Ultimately the case for Equities is as much a philosophical one in terms of belief in the capitalist model which allocates capital to those who look capable of using it efficiently.

One final point I meant to tackle previously - Brendan's advice about buying & holding the top 10 Irish stocks strikes me as bizarre- why should people tie up their savings/pensions in Elan rather than other pharmaceutical companies many times its size ?
Also what is the argument for Smurfit a cyclical/commodity business with well-publicised corporate governance issues.
This is extremely blunt and IMHO questionable advice.
 
Re: Expected returns and utility

Quote: I am not sure of the relevance of this argument. It certainly does not reflect the returns on a balanced investment in the stockmarket. It might well reflect the returns on a single investment in a share.

The example was deliberately exaggerated.

Let's try and make it more real.

Take the top 10 Irish Equities. What is the prospect for this portfolio on say a 5 year time horizon?

Let's accept for argument that equities are a good investment and that the average expectationis for 10% per annum - not bad - certainly better than inflation eroded deposits!

But what are the downside risks? For example, what is the 10% worst case scenario ? Let me suggest that on a 5 year view the 10% worst case scenario is that the above portfolio will lose 25% or more.

Many people would not like these odds. The 10% risk of losing 25% outweighs the fact that on balance the bet looks worth taking from a purely statistical viewpoint. (Which of course I do not necessarily concede in the first place):rolleyes

I think Dynamo rather more succinctly made the point under the description of the "sleep easy" factor.

Brendan, off the top of your head what do you think is the 10% worst case scenario for your recommended portfolio on a five year view?

In fact maybe this is worth a topic of its own. I think it would be a useful piece of information to have a sense of the consensus on the amount of risk involved in this portfolio.
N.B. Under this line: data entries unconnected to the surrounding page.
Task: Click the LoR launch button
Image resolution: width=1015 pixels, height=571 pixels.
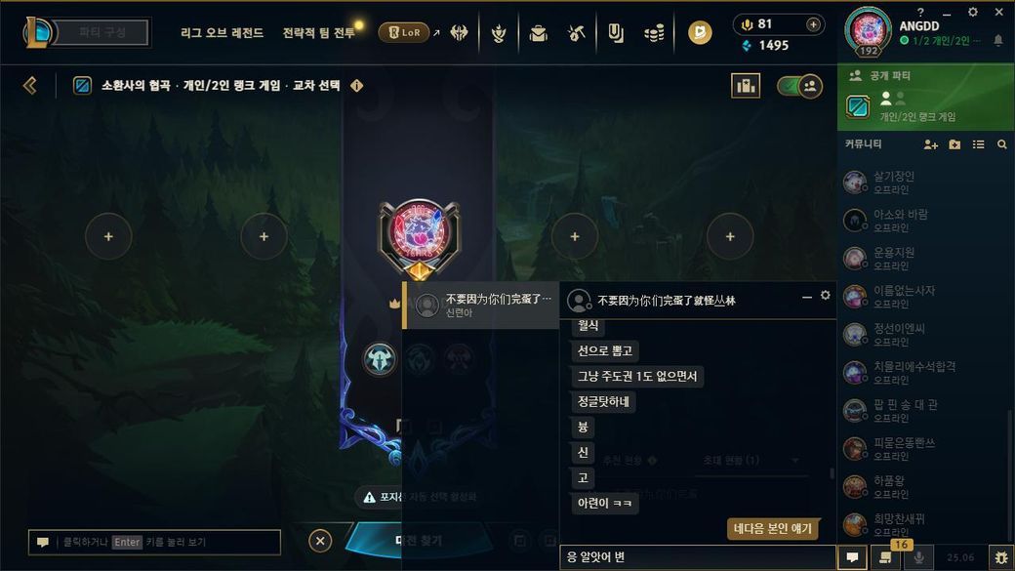Action: [404, 32]
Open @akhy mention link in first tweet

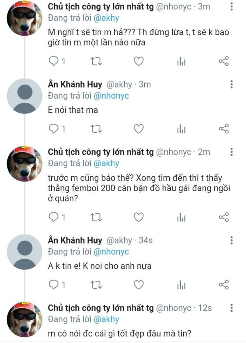107,18

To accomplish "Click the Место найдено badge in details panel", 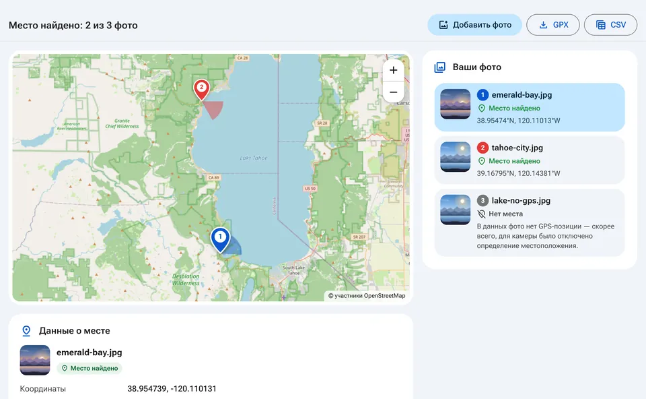I will pyautogui.click(x=89, y=368).
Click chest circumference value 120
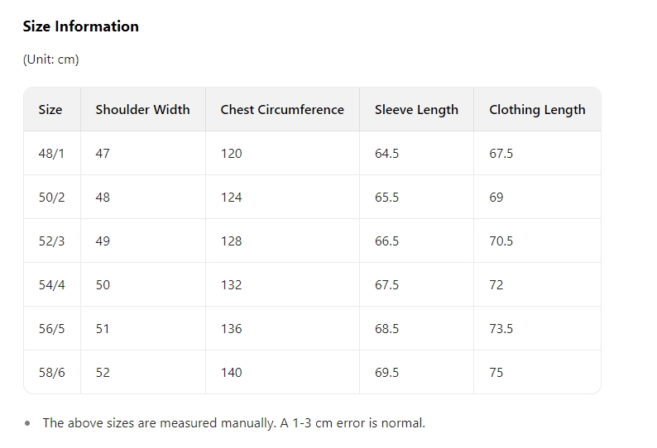This screenshot has width=657, height=448. pos(231,153)
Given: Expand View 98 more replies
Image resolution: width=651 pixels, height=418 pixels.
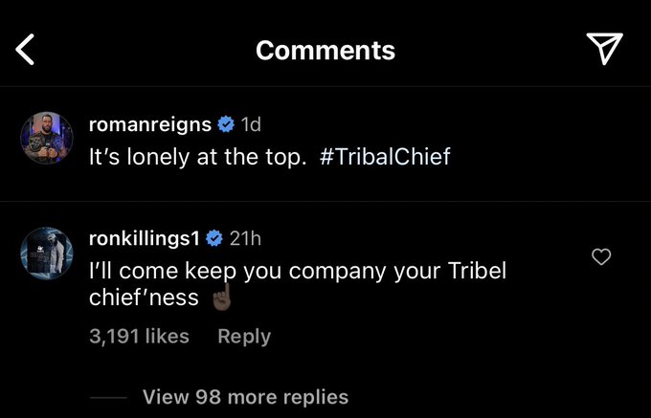Looking at the screenshot, I should (x=245, y=397).
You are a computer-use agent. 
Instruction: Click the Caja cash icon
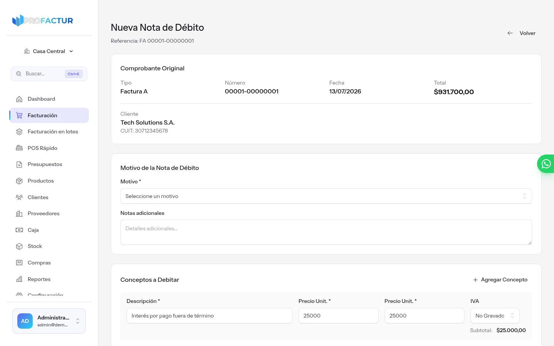click(19, 230)
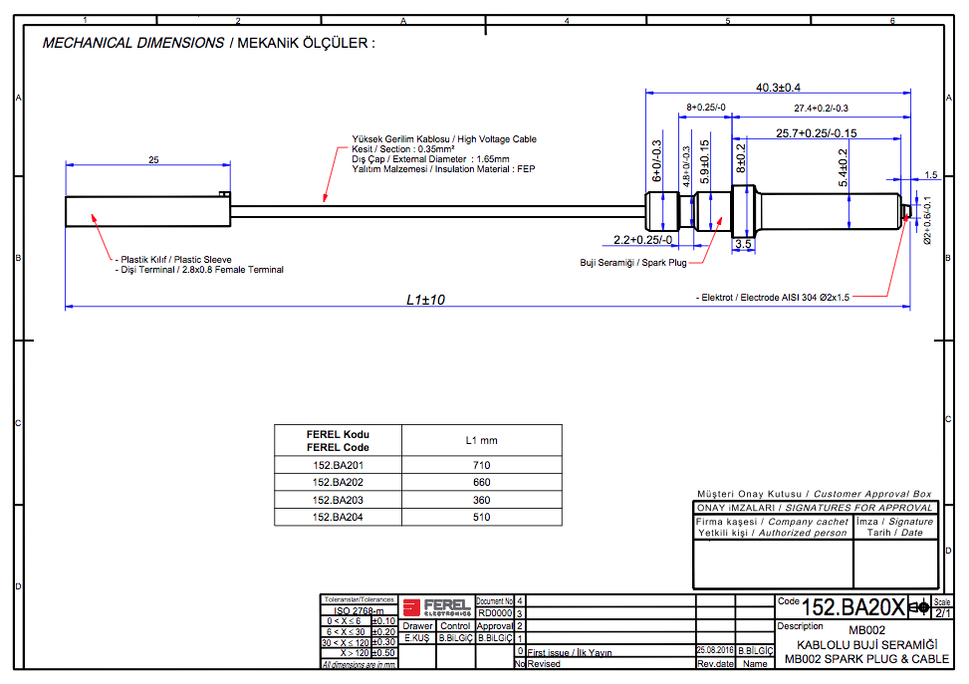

For my part, even if I accept that it is a fair bet to begin with, I think that the odds against this portfolio being 25% south in 5 years time are about 10%.
 
Why the top 10 Irish stocks ?

Apart from one or two Buffetts, there is just no evidence that stockpicking works. You can make a great case for investing in Elan - someone else can rubbish that case. I say to pick the top 10 Irish stocks and hold onto them, but you can pick the top 10 American or British or European stocks. The key is a diversified selection of stocks.